In this embodiment, two sorting devices 33 are provided, one of the sorting devices 33 is used for pushing out the unqualified performance (i.e. defective products) from the turntable 31 for recycling, and the other sorting device 33 is used for pushing out the qualified performance (i.e. good products) and transmitting the qualified performance (i.e. defective products) to the shaping and cutting structure 40, so as to facilitate subsequent operation steps.

The tester 321 reads test data obtained by testing the test probes 322 so as to judge whether the data of the product is qualified, when the data is qualified, the tester 321 outputs a low level of 24 vdc, when the data is not qualified, the tester 321 does not output the low level of 24 vdc, the tester 321 outputs the signal to provide the signal for the PLC equipment, and the signal is operated through the corresponding sorting device 33 so as to complete sorting of defective products and good products, so that the sorting efficiency is high.

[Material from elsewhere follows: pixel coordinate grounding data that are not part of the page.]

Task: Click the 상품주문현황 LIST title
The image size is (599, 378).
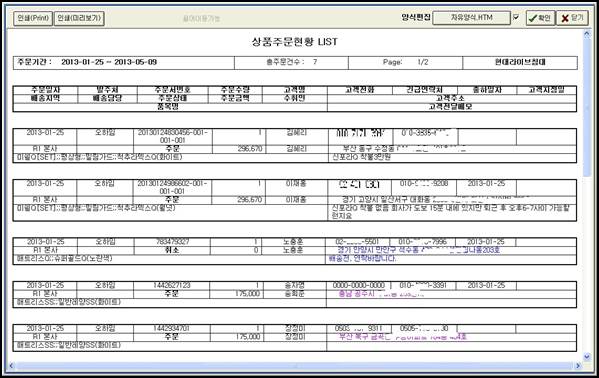Action: pyautogui.click(x=295, y=42)
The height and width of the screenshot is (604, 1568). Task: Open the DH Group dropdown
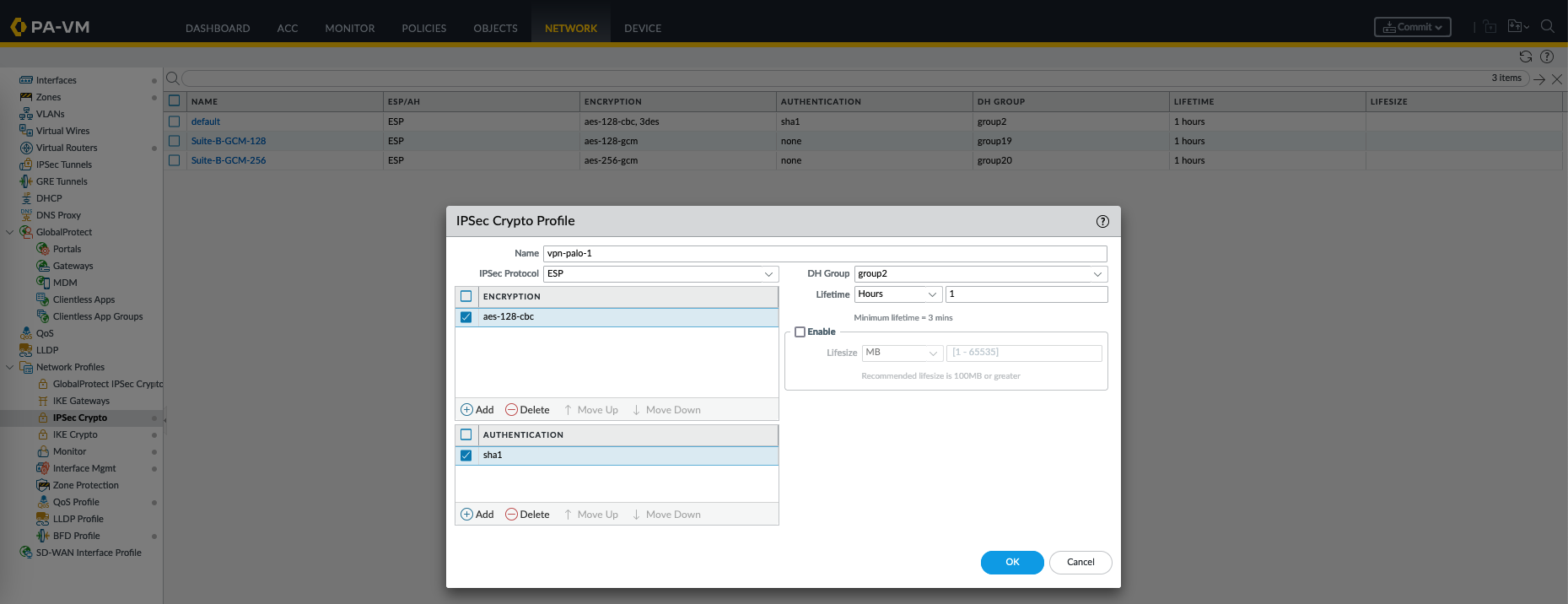coord(980,274)
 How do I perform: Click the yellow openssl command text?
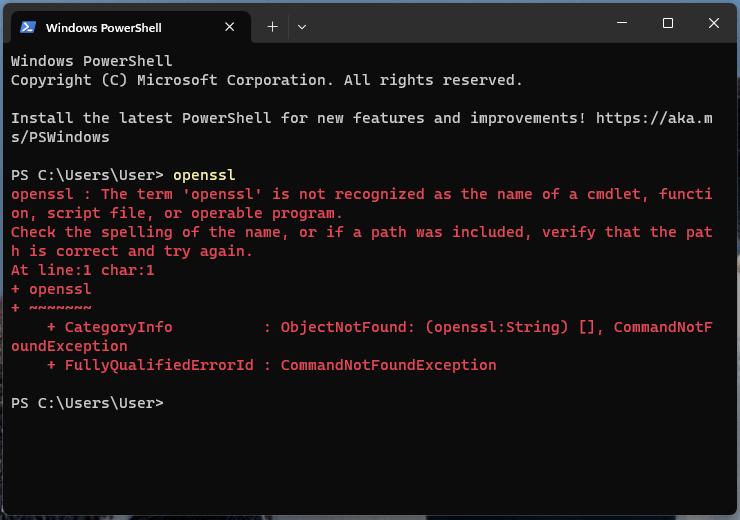204,175
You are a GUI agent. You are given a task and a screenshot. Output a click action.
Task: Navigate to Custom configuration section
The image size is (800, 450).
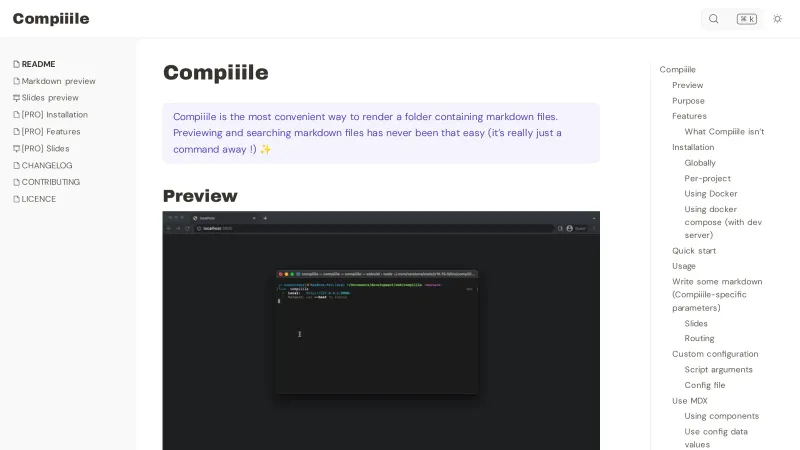pos(715,354)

The shaping pin cutting structure 40 comprises a positioning pin cutting device 41, an auxiliary positioning device 42 and a driving device 43, wherein the positioning pin cutting device 41 and the auxiliary positioning device 42 are arranged at intervals and are driven by the driving device 43 to move oppositely to a closed state respectively so as to shape the electronic component 200, and redundant pins of the electronic component 200 are cut off, so that the shaping and the pin cutting of the electronic component 200 are realized, the lengths of the product pins can be ensured to be the same, and the quality is stable.

Preferably, the driving device 43 is a cylinder, and has a compact structure, a small volume, a large output force, and can meet the driving requirement,

the discharging structure 50 is used for pushing the cut electronic component 200 out of the shaping pin cutting structure 40 for collection, and the processed product is conveniently and quickly collected.

The utility model discloses an automation equipment 100 can accomplish electronic components 200's capability test and plastic pin cutting work automatically, realizes automated production, has replaced current manual operation, and machining efficiency is high, reduces artifical and time cost, and the product quality uniformity that processes out moreover is good, and product quality is high.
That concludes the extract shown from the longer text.